El Tribunal Superior de Glasgow determinó que la mujer deberá permanecer al menos 19 años en prisión antes de poder optar a una eventual libertad condicional.
Intentó responsabilizar a otro de sus hijos
Durante el juicio, Blain sostuvo que la bebé había resultado herida después de que uno de sus otros hijos la dejara caer accidentalmente mientras ella dormía una siesta.
Según su versión, al despertar encontró a la pequeña tendida en el suelo junto a la cuna.
Sin embargo, el juez Lord Scott rechazó completamente esa explicación y la calificó como una historia «patentemente absurda».
«La violencia ejercida contra la bebé fue catastrófica y mortal», afirmó el magistrado durante la lectura de la sentencia.
Lesiones incompatibles con un accidente
La investigación concluyó que Thea presentaba tres fracturas de cráneo, varias costillas rotas, daño cerebral severo y hemorragias internas.

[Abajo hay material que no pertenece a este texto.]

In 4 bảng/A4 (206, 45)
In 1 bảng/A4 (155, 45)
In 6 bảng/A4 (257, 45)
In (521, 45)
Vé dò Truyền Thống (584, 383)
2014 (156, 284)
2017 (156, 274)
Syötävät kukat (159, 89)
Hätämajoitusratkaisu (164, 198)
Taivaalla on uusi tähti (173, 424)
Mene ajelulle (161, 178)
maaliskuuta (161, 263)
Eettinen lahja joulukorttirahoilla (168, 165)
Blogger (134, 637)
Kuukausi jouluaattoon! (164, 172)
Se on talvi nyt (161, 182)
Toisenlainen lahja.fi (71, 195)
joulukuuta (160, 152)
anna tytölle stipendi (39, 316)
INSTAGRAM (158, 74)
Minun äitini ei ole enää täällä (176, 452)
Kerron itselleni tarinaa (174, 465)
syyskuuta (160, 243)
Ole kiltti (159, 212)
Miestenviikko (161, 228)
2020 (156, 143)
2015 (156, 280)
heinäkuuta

Especialistas médicos explicaron ante el tribunal que las heridas eran consistentes con un fuerte episodio de sacudidas violentas y golpes contra una superficie dura.
La patóloga forense Leighanne Deboys señaló que el nivel de las lesiones era comparable al observado en víctimas de graves accidentes de tránsito.
Por su parte, la fiscalía descartó categóricamente que otro menor pudiera haber causado semejante daño.
La tragedia ocurrió en julio de 2023
Los hechos ocurrieron el 14 de julio de 2023 en la vivienda de Blain, ubicada en Greenock.
Horas antes de la tragedia, una asistente social había visitado el domicilio y observó a la bebé descansando en su cuna sin aparentes problemas.
Más tarde, familiares paternos recibieron una llamada de la acusada pidiendo ayuda.
Uno de ellos relató ante el tribunal que escuchó un grito estremecedor de la recién nacida al otro lado del teléfono.
Poco después, Thea fue trasladada de urgencia a un hospital, donde falleció ese mismo día.
El padre relató el profundo impacto de la pérdida
Ross Wilson, padre de la menor, expresó durante el proceso judicial que la muerte de su hija destruyó su vida.
«Desde ese momento no puedo dormir, comer ni hacer ejercicio. El dolor es constante», señaló en una declaración presentada ante la corte.
El juez destacó además que Wilson apenas pudo pasar unos 45 minutos junto a su hija antes de su fallecimiento.
Condena ejemplar
Durante la audiencia final, el tribunal también escuchó que Blain padecía depresión posparto tras el nacimiento de la niña.
No obstante, el juez concluyó que esa condición no explicaba ni justificaba lo ocurrido.
«Esto no fue un accidente. Fue usted, como principal responsable del cuidado de Thea, quien le causó las lesiones mortales», afirmó.
Tras conocerse la sentencia, familiares y ciudadanos realizaron una ceremonia simbólica en memoria de la bebé y exigieron justicia para la pequeña.
La policía escocesa calificó el caso como una tragedia devastadora y señaló que la condena representa un importante paso para la familia de la víctima.
Un caso que conmocionó a Escocia
El proceso judicial generó una enorme atención pública debido a la corta edad de la víctima y a los intentos de la acusada por atribuir la responsabilidad a otro de sus hijos.
La investigación concluyó que la recién nacida sufrió agresiones incompatibles con cualquier explicación accidental, motivo por el cual el jurado la declaró culpable de asesinato y la justicia impuso una de las penas más severas contempladas por la legislación escocesa.